We thought four languages would be too much to start with, so we're aiming for trilingual to start with. We're doing one-parent-one-language. I'm speaking my non-English language, and she chose the less common of her two non-English languages. Her other language is common enough that we figure our child can learn it later in school. And English is the community language here, so we're not worried about that.
@4bears Can I ask how old your child is and how it's going? We have a 2y2m old boy and we are still on 10-15 words only with no 2 work sentences. Doing 3 languages, one parent one language. He clearly understands all three languages but it still hasn't clicked yet for him to start speaking. Wondering how it's going for other people.
@frandamian86 He's just about to turn 10 months, so it's still a little too early to tell. He clearly understands some stuff in each language, like certain phrases that he tends to hear more in one language than the other.

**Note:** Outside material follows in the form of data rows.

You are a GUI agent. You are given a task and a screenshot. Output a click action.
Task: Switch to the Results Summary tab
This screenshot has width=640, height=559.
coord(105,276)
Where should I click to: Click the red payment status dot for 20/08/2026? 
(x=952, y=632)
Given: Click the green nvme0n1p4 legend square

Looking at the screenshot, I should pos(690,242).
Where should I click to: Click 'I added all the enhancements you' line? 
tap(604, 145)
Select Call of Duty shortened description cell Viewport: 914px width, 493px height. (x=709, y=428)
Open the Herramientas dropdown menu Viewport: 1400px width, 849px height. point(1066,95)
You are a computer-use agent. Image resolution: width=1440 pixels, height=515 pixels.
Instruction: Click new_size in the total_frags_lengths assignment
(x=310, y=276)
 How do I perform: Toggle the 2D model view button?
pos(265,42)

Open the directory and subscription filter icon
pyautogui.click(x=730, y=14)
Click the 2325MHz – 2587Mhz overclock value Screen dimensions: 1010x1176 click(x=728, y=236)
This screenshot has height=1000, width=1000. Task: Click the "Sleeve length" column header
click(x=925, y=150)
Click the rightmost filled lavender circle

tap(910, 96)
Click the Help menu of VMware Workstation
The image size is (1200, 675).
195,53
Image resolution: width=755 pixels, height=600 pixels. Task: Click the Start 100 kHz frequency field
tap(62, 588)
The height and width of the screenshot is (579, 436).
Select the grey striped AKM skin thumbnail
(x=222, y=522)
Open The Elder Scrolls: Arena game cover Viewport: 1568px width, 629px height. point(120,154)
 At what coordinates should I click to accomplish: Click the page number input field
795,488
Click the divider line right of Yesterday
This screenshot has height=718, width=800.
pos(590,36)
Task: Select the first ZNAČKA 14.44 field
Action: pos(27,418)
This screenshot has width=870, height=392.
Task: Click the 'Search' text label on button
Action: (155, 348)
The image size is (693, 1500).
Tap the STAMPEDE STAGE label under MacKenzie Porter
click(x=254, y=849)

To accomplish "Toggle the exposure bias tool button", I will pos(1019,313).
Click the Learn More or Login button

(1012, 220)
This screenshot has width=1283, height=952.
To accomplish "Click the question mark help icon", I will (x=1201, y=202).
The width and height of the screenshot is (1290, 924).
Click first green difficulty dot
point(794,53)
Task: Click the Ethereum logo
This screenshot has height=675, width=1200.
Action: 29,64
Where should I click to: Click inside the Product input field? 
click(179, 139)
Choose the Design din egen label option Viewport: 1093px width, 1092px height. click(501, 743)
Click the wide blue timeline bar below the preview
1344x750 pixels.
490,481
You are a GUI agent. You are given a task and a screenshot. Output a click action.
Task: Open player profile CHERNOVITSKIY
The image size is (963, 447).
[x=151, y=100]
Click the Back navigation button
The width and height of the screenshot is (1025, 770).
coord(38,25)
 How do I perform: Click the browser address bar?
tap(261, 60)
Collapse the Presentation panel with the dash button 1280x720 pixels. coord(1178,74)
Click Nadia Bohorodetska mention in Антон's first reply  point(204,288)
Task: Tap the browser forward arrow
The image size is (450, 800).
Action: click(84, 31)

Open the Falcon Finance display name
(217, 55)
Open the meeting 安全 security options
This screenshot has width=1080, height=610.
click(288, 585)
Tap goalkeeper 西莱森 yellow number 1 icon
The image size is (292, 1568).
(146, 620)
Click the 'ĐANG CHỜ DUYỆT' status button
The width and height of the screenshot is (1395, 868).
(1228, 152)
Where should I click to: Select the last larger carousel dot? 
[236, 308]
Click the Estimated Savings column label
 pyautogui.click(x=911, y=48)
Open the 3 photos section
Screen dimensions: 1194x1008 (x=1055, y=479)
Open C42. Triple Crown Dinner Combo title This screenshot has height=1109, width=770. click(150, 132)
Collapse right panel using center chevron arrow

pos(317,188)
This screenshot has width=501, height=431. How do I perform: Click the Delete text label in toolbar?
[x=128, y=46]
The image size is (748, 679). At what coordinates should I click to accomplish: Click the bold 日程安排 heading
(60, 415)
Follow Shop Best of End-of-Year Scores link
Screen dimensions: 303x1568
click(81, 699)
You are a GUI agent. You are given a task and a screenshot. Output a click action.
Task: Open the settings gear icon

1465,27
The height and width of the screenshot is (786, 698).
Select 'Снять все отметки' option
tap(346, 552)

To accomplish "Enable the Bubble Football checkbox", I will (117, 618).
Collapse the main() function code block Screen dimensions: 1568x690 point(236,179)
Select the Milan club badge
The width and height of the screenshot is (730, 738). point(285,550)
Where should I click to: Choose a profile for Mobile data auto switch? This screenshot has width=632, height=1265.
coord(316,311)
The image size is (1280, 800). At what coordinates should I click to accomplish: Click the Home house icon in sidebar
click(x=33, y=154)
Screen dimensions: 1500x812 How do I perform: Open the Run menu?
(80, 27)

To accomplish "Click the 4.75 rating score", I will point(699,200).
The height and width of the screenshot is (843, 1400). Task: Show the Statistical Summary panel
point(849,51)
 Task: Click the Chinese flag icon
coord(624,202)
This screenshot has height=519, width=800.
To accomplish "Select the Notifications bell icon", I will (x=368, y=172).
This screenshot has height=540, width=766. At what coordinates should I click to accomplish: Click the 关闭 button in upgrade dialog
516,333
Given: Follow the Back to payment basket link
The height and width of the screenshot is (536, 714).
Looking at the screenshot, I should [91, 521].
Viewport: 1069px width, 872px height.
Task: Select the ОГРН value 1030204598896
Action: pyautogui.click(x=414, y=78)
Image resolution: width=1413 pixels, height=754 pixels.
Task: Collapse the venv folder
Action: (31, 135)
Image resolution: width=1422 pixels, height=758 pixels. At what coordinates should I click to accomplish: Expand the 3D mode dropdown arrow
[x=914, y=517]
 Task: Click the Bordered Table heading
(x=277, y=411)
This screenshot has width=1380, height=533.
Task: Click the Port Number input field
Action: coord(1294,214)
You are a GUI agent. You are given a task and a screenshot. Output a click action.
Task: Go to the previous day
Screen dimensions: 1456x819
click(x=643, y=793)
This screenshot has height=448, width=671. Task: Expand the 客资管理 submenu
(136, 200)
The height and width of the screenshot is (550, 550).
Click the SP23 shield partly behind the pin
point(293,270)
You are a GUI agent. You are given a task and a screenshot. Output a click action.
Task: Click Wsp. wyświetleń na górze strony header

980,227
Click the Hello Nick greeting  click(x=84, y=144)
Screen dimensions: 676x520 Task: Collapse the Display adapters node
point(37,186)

He's just starting to say his first words. Mama and baba he says pretty clearly with intention. He sometimes seems to be saying the names of one of our cat's names, or also one of the language's "grandma". But those are harder to tell apart from random babbling.
So, so far it seems like he's on track and hitting all of his milestones, but it's very early.
If your hubby grew up in his home country with no extra language planning then chances are your kids will grow up in a similar way! Of course there might be individual differences in how kids learn but your husband is a living example of the success of that approach If at some point it looks like it’s not working, you can see what you can do to adjust. Just keep speaking your language exclusively to the baby and you’ll be fine! While we don’t have the exact same setup (we have two minority languages at home and two community languages outside the home), I can tell you that 4 is totally doable if the baby has constant, good quality exposure to all the languages.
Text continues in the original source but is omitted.